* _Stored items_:

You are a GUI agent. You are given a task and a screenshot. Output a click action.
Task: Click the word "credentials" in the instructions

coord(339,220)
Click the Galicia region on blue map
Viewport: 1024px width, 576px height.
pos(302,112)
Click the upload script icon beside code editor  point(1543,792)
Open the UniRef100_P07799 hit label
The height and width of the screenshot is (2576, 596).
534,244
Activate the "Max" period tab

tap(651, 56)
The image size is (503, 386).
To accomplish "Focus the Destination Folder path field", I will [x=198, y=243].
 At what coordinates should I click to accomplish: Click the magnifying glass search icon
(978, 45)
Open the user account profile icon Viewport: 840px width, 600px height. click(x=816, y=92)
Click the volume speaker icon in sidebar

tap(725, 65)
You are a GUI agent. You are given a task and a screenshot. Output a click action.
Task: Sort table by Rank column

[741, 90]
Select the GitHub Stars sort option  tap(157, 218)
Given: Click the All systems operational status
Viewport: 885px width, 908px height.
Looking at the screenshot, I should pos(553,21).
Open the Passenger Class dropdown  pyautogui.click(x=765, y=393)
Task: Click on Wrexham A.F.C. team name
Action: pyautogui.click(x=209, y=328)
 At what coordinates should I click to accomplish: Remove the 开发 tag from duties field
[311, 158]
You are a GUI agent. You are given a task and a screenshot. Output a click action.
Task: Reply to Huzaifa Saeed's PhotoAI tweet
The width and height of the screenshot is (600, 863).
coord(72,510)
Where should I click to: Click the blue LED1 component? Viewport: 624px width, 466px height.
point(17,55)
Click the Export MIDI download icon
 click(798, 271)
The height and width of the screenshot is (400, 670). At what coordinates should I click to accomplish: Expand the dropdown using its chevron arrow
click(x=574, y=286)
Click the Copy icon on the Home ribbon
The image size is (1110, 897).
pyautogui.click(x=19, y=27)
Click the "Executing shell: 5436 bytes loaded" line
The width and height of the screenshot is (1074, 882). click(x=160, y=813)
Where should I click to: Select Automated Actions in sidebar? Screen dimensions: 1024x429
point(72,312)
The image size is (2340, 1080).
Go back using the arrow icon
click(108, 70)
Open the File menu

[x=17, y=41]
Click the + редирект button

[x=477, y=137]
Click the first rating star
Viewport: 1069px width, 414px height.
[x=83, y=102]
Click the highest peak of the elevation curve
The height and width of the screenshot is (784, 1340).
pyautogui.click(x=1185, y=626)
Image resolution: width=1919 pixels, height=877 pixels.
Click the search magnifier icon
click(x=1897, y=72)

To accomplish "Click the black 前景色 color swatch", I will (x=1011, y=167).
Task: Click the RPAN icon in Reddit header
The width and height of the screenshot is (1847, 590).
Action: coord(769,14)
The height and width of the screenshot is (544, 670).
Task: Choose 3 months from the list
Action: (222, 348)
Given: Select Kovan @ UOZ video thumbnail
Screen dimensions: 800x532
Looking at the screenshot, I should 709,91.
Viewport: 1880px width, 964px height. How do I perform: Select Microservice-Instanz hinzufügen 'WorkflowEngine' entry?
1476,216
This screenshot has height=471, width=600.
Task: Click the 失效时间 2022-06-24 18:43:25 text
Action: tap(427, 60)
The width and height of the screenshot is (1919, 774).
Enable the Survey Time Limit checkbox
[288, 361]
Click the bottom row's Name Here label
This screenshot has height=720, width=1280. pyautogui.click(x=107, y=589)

* _Requirement_:
Lines with "will": return each one from the data above.

* _Solution to this task_:
To accomplish "Focus the Destination Folder path field", I will [x=198, y=243].
To accomplish "Click the black 前景色 color swatch", I will (x=1011, y=167).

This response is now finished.